BREAKING : Over 50 Groups in the #WomensMarch are Funded by George Soros
Breaking News
January 22, 2017
Well, given the fact that some of the marchers apparently don’t even know men are not given razors free by the government, I would not bet on it.
Soros has funded, or has close
relationships with, at least 56 of the march’s “partners,” including
“key partners” Planned Parenthood, which opposes Trump’s anti-abortion
policy, and the National Resource Defense Council, which opposes Trump’s
environmental policies. The other Soros ties with “Women’s March”
organizations include the partisan MoveOn.org (which was fiercely
pro-Clinton), the National Action Network (which has a former executive
director lauded by Obama senior advisor Valerie Jarrett as “a leader of
tomorrow” as a march co-chair and another official as “the head of
logistics”). Other Soros grantees who are “partners” in the march are
the American Civil Liberties Union, Center for Constitutional Rights,
Amnesty International and Human Rights Watch. March organizers and the
organizations identified here haven’t yet returned queries for
comment.
On the issues I care about as a Muslim,
the “Women’s March,” unfortunately, has taken a stand on the side of
partisan politics that has obfuscated the issues of Islamic extremism
over the eight years of the Obama administration. “Women’s March”
partners include the Council on American-Islamic Relations, which has
not only deflected on issues of Islamic extremism post-9/11, but opposes
Muslim reforms that would allow women to be prayer leaders and pray in
the front of mosques, without wearing headscarves as symbols of
chastity. Partners also include the Southern Poverty Law Center (SPLC),
which wrongly designated Maajid Nawaz, a Muslim reformer, an “anti-Muslim extremist” in
a biased report released before the election. The SPLC confirmed to me
that Soros funded its “anti-Muslim extremists” report targeting Nawaz.
(Ironically, CAIR also opposes abortions, but its leader still has a key speaking role.)
Another Soros grantee and march “partner”
is the Arab-American Association of New York, whose executive director,
Linda Sarsour, is a march co-chair. When I co-wrote a piece, arguing
that Muslim women don’t have to wear headscarves as a symbol of
“modesty,” she attacked the coauthor and me as “fringe.”

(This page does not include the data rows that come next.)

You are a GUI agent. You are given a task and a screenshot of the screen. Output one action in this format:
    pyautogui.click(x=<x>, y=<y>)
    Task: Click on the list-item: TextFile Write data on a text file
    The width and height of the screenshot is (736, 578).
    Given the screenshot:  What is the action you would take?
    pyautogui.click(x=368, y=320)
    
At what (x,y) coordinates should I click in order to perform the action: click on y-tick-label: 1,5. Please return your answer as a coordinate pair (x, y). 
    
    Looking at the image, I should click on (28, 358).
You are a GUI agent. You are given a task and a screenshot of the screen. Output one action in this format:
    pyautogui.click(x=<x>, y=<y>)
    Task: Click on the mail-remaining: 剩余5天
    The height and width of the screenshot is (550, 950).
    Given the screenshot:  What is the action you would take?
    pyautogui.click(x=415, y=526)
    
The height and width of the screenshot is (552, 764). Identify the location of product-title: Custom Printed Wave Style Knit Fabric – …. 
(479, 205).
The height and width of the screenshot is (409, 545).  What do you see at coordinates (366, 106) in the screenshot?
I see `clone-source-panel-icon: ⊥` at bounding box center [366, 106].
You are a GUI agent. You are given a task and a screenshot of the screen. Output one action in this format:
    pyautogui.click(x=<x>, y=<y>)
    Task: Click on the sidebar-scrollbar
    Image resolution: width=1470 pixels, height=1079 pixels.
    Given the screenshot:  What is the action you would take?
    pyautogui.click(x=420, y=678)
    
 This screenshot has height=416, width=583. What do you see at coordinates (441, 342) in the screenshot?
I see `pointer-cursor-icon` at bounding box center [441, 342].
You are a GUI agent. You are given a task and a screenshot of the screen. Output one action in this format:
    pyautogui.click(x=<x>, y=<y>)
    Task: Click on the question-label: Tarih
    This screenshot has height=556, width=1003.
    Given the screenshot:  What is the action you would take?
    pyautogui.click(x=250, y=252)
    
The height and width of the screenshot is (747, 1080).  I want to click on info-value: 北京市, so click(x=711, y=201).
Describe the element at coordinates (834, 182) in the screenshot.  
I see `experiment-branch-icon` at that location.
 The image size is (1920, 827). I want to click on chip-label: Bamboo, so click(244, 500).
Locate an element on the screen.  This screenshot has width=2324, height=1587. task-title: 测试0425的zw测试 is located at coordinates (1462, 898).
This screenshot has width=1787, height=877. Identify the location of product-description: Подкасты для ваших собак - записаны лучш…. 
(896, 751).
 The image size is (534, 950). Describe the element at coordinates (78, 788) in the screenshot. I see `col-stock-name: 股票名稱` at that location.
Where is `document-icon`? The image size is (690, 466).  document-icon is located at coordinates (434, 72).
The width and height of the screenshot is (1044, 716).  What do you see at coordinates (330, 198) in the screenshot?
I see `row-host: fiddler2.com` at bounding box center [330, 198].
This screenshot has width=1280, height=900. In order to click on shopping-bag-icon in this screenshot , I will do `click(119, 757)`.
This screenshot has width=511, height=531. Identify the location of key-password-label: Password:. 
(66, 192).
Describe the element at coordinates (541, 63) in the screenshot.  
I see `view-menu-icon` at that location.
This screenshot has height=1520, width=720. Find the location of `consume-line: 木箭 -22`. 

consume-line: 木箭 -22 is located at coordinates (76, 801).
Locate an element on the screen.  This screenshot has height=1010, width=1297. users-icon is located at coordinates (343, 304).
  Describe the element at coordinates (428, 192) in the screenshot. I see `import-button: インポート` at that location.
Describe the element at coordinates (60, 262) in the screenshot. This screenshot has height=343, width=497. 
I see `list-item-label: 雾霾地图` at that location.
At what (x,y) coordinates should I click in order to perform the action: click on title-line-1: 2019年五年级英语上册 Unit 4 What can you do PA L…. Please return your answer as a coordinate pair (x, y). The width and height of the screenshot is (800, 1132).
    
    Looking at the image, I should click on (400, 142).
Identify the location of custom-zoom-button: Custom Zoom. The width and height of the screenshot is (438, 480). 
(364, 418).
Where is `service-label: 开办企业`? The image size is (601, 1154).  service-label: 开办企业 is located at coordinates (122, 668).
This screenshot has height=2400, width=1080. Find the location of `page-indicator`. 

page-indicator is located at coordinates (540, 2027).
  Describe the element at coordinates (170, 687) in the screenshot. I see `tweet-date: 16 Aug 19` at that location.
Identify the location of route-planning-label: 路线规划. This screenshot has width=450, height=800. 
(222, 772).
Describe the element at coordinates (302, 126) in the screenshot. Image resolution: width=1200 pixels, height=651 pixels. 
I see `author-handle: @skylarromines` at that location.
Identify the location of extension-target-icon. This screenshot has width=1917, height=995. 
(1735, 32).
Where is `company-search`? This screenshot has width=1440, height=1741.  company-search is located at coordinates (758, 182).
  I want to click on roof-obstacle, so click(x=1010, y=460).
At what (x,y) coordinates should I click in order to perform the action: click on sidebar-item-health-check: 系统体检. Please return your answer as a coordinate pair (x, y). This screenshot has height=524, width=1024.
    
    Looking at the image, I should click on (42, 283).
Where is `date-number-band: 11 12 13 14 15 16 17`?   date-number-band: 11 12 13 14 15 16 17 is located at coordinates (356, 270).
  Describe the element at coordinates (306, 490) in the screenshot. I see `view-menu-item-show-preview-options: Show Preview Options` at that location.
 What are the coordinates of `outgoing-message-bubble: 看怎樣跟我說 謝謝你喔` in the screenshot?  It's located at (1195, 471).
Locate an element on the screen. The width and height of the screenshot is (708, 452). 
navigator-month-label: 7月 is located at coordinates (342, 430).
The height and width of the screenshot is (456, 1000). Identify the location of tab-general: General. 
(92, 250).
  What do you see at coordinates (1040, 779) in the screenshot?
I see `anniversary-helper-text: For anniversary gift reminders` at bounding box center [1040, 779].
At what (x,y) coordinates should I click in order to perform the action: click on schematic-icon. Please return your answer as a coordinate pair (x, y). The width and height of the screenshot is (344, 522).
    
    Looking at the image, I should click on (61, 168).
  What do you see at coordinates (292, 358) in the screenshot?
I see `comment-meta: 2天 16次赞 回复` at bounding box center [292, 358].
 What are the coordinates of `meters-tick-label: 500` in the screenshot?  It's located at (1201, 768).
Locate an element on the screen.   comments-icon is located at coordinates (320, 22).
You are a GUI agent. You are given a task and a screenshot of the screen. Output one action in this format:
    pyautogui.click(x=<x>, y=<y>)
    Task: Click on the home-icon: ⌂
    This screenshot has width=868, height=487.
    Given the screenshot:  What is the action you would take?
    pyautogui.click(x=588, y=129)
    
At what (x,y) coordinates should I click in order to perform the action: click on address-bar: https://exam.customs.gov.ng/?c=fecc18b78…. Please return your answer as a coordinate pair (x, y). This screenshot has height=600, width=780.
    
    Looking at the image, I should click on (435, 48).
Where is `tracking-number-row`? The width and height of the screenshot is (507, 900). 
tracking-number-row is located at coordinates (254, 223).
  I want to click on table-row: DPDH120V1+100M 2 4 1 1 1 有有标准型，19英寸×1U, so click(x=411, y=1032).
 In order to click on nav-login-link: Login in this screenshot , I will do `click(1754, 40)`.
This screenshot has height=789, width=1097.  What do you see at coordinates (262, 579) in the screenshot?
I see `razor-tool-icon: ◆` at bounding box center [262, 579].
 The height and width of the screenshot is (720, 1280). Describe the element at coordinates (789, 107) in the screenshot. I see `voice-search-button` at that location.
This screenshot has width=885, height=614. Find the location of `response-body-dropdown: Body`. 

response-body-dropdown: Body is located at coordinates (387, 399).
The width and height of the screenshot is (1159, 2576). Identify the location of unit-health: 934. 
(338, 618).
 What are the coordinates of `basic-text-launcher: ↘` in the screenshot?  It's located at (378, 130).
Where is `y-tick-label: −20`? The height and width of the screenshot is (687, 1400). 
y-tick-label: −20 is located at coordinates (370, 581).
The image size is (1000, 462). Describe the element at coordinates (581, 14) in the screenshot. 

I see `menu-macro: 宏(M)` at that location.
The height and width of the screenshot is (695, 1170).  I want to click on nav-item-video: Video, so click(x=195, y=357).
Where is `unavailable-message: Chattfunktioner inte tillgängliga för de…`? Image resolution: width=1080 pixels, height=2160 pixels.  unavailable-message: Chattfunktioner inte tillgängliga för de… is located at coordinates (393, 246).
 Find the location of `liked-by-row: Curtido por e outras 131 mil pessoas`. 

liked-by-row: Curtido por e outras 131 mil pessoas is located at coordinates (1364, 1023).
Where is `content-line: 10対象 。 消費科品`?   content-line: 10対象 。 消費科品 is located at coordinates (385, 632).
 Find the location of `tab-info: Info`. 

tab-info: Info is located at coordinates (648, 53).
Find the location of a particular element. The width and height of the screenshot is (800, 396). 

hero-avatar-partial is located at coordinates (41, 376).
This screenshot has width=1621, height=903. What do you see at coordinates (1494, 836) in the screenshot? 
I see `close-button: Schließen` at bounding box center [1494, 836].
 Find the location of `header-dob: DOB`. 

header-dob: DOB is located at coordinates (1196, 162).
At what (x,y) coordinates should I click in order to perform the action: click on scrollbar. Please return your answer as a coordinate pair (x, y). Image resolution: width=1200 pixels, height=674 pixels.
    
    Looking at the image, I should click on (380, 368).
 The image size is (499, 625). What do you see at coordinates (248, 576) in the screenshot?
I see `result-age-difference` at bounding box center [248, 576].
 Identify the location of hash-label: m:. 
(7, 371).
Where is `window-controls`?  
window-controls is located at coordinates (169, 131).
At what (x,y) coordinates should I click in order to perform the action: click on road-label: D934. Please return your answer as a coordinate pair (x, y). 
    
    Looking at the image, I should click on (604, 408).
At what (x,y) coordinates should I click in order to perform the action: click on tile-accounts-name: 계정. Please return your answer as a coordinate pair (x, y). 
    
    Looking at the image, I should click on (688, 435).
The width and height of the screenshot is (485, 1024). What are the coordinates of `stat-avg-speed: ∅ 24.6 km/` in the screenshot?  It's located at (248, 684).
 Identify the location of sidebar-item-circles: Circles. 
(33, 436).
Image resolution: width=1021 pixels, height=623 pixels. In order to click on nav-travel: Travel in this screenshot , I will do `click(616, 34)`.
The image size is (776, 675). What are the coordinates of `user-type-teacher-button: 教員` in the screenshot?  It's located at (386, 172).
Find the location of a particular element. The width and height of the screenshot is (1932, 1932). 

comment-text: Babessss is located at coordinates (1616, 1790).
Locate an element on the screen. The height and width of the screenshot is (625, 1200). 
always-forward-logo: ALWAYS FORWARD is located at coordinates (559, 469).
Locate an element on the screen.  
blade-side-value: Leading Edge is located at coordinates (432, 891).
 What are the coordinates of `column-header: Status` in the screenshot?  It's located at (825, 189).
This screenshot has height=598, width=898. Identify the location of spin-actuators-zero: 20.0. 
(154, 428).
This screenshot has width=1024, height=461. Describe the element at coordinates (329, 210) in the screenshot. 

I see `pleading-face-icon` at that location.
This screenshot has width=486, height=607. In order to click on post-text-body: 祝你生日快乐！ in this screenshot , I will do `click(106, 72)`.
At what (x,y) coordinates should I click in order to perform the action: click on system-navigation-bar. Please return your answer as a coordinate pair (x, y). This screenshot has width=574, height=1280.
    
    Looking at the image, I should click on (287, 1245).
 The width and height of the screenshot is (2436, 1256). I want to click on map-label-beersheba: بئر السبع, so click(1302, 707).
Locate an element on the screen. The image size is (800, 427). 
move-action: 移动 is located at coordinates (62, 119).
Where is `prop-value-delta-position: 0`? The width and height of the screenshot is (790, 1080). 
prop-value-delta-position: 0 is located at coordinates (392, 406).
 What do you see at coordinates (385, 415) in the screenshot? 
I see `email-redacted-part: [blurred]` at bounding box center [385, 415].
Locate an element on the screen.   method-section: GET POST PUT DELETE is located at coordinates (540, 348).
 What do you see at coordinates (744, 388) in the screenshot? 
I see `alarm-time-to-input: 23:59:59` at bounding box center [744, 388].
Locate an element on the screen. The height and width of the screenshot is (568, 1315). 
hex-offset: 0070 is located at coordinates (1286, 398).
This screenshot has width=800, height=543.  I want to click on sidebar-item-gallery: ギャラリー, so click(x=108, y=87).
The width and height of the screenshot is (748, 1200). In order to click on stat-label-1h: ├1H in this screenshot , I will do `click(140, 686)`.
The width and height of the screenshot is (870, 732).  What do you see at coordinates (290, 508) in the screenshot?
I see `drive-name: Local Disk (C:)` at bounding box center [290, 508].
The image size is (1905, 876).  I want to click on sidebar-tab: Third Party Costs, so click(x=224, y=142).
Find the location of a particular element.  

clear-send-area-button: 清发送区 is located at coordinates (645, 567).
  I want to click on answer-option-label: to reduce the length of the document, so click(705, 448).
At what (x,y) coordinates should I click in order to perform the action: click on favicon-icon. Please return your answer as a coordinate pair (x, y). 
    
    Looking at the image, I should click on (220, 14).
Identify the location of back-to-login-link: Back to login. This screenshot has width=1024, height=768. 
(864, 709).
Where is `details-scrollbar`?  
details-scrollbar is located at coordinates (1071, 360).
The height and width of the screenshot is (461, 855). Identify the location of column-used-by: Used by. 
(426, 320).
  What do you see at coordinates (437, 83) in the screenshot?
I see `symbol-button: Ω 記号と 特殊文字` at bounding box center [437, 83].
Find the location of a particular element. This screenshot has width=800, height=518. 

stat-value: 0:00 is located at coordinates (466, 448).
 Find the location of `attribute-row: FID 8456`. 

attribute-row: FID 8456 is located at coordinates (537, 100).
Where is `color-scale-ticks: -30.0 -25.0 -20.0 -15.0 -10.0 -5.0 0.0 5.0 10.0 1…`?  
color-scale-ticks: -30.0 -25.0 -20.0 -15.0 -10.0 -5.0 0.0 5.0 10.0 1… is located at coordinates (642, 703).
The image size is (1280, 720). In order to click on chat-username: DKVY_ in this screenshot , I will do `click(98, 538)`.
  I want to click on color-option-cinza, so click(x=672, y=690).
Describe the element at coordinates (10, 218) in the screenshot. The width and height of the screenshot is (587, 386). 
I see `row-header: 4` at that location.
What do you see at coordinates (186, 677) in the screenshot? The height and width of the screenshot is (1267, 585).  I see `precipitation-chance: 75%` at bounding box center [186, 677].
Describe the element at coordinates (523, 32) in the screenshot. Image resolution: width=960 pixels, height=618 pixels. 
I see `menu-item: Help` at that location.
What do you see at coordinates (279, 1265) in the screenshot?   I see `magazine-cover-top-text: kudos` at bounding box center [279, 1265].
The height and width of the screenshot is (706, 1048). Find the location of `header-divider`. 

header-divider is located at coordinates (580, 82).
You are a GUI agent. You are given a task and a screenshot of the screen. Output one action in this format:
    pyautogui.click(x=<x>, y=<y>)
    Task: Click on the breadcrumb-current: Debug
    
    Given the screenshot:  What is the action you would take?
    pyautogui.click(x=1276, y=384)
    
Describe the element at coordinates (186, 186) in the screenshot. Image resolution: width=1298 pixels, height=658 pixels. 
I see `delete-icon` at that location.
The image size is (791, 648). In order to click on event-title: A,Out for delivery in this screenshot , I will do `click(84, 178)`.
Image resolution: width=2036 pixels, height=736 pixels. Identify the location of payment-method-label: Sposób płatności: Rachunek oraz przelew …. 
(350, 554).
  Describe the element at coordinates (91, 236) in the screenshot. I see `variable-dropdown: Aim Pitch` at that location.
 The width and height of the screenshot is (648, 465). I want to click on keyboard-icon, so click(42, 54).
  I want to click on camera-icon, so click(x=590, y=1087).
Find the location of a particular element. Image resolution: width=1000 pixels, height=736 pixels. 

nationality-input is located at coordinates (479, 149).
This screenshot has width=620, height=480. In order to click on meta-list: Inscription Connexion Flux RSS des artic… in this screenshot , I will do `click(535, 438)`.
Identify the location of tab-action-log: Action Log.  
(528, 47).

Earlier, at least 33 of the 100 “women of
color,” who initially protested the Trump election in street protests,
worked at organizations that receive Soros funding, in part for
“black-brown” activism. Of course, Soros is an “ideological
philanthropist,” whose interests align with many of these groups, but he
is also a significant political donor. In Davos, he told reporters that
Trump is a “would-be dictator.”
A spokeswoman for Soros’s Open Society
Foundations, said in a statement, “There have been many false reports
about George Soros and the Open Society Foundations funding protests in
the wake of the U.S. presidential elections. There is no truth to these
reports.” She added, “We support a wide range of organizations — including those
that support women and minorities who have historically been denied
equal rights. Many of whom are concerned about what policy changes may
lie ahead. We are proud of their work. We of course support the right of
all Americans to peaceably assemble and petition their government—a
vital, and constitutionally safeguarded, pillar of a functioning
democracy.”
Much like post-election protests, which
included a sign, “Kill Trump,” were not “spontaneous,” as reported by
some media outlets, the “Women’s March” is an extension of strategic
identity politics that has so fractured America today, from campuses to
communities. On the left or the right, it’s wrong. But, with the
inauguration, we know the politics. With the march, “women” have been
appropriated for a clearly anti-Trump day. When I shared my thoughts
with her, my yoga studio owner said it was “sad” the march’s organizers
masked their politics. “I want love for everyone,” she said.